CHP'nin İstanbul Büyükşehir Belediye (İBB) Başkanı Ekrem İmamoğlu, bugün tamamladığı 2 yıllık görev süresi boyunca büyük bir yönetim zafiyeti sergiledi. 16 milyonluk devasa kent, İmamoğlu'nun vizyonsuzluğu ve işbilmezliği nedeniyle adeta 25 yıl geriye gitti. AK Parti döneminden kalma mevcut sistemi bile işletmekten aciz bir görüntü çizen İmamoğlu yüzünden İstanbul mega çöplüğe döndü.
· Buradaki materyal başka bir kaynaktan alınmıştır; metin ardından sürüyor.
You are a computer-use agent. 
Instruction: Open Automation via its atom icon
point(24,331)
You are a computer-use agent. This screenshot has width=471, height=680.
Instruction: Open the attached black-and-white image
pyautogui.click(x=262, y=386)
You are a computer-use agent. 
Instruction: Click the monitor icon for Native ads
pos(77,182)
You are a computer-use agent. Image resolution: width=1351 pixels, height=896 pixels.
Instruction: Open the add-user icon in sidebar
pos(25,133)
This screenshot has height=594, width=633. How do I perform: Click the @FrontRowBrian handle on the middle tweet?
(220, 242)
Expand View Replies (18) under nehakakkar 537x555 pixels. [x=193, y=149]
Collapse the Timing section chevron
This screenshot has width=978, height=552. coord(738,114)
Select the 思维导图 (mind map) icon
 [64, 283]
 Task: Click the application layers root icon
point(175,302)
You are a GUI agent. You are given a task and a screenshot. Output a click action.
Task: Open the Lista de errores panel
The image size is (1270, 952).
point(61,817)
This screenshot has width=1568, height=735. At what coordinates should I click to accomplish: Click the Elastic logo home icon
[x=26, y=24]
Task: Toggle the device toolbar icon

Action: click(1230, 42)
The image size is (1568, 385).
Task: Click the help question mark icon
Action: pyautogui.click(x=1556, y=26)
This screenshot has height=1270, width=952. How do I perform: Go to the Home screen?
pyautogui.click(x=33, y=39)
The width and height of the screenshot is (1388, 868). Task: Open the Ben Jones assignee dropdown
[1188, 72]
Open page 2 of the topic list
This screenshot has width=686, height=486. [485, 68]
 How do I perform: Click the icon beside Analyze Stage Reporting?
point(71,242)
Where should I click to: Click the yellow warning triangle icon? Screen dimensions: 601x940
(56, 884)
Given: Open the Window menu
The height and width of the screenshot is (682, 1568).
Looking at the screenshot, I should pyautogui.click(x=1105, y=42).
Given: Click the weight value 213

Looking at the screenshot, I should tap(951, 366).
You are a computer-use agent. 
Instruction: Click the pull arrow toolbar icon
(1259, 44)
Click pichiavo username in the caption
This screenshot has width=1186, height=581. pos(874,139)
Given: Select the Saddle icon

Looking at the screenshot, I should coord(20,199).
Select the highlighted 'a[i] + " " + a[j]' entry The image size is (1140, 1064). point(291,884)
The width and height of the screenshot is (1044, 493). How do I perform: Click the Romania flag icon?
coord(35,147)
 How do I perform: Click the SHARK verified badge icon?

İstanbul 2 yılda çeyrek asır geriye gitti
Göreve geldiği günden bu yana icraatlarından ziyade skandallarıyla gündemden düşmeyen CHP'li İBB Başkanı Ekrem İmamoğlu, iki yılda 3 büyük medeniyete başkentlik yapmış kadim şehir İstanbul'u adeta felakete sürükledi. AK Partili belediye başkanlarının titiz bir işçilikle 25 yılda ihya ettiği İstanbul'da yeniden kötü kokular yükselmeye başlarken, arıtılmayan atık sular nedeniyle Marmara müsilajla kaplandı. Hizmetten ziyade ucuz şovlara imza atan İmamoğlu, İstanbul'u bir rant kapısı haline getirdi ve kamunun kaynaklarını zerre kadar acımadan yandaşlarına peşkeş çekti. 16 milyon İstanbullu'yu zam bombardımanına tutan, satın aldığı atların bir kısmını öldüren kalanlarını ise kaybeden, sokak hayvanlarını il dışına çıkaran İmamoğlu'nun fiyaskoyla tamamlanan 2 yıllık İBB Başkanlığı bilançosu şöyle: CHP'li İBB Başkanı Ekrem İmamoğlu sadece iki yılda İstanbul'a kabus yaşattı. İstanbul'un kaynaklarını adrese teslim ballı ihalelerle yandaşlara peşkeş çeken, çakma tablolara kaynak akıtan, sözde sanatçılara kaşe ücreti adı altında astronomik ödemeler yapan İmamoğlu, kadim şehri borç batağına sürükledi. 2 yılda belediyenin borcunu 43 milyar 402 milyon liraya çıkaran CHP'li İmamoğlu, yasal borçlanma limitlerini aştığı için 27 yıl sonra ilk kez İBB'yi ‘borç dahi alamayacak' duruma getirdi.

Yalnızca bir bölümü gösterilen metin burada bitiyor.